- [Exercise]:
Nothing in the records that follow should differ once you have copied them out.

Saved entries:

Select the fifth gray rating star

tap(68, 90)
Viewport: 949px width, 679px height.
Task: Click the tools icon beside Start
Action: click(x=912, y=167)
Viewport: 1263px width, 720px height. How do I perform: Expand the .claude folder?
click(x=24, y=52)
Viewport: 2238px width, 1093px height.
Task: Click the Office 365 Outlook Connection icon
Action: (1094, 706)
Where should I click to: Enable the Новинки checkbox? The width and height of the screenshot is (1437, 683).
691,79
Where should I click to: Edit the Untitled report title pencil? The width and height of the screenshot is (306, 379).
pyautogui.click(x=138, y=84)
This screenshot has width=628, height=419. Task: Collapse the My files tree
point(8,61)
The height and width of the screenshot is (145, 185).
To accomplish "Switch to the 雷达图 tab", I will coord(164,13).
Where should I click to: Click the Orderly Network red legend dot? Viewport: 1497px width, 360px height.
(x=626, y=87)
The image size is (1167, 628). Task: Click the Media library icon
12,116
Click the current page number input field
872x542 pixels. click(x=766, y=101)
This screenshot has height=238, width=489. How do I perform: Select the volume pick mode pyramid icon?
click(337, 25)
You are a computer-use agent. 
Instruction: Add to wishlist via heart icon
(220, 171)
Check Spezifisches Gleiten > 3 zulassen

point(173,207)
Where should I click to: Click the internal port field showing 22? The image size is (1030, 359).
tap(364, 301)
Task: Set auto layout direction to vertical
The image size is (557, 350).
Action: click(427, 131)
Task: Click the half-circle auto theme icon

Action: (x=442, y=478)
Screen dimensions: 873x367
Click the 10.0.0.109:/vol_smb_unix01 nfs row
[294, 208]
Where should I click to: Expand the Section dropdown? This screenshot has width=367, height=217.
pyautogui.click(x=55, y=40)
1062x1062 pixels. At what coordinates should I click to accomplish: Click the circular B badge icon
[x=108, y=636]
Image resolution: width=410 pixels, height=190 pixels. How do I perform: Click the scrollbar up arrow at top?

- [Output for this task]:
Select the fifth gray rating star

tap(68, 90)
Viewport: 949px width, 679px height.
Task: Click the tools icon beside Start
Action: click(x=912, y=167)
Viewport: 1263px width, 720px height. How do I perform: Expand the .claude folder?
click(x=24, y=52)
Viewport: 2238px width, 1093px height.
Task: Click the Office 365 Outlook Connection icon
Action: (1094, 706)
Where should I click to: Enable the Новинки checkbox? The width and height of the screenshot is (1437, 683).
691,79
Where should I click to: Edit the Untitled report title pencil? The width and height of the screenshot is (306, 379).
pyautogui.click(x=138, y=84)
This screenshot has width=628, height=419. Task: Collapse the My files tree
point(8,61)
The height and width of the screenshot is (145, 185).
To accomplish "Switch to the 雷达图 tab", I will coord(164,13).
Where should I click to: Click the Orderly Network red legend dot? Viewport: 1497px width, 360px height.
(x=626, y=87)
The image size is (1167, 628). Task: Click the Media library icon
12,116
Click the current page number input field
872x542 pixels. click(x=766, y=101)
This screenshot has height=238, width=489. How do I perform: Select the volume pick mode pyramid icon?
click(337, 25)
You are a computer-use agent. 
Instruction: Add to wishlist via heart icon
(220, 171)
Check Spezifisches Gleiten > 3 zulassen

point(173,207)
Where should I click to: Click the internal port field showing 22? The image size is (1030, 359).
tap(364, 301)
Task: Set auto layout direction to vertical
The image size is (557, 350).
Action: click(427, 131)
Task: Click the half-circle auto theme icon

Action: (x=442, y=478)
Screen dimensions: 873x367
Click the 10.0.0.109:/vol_smb_unix01 nfs row
[294, 208]
Where should I click to: Expand the Section dropdown? This screenshot has width=367, height=217.
pyautogui.click(x=55, y=40)
1062x1062 pixels. At what coordinates should I click to accomplish: Click the circular B badge icon
[x=108, y=636]
Image resolution: width=410 pixels, height=190 pixels. How do I perform: Click the scrollbar up arrow at top?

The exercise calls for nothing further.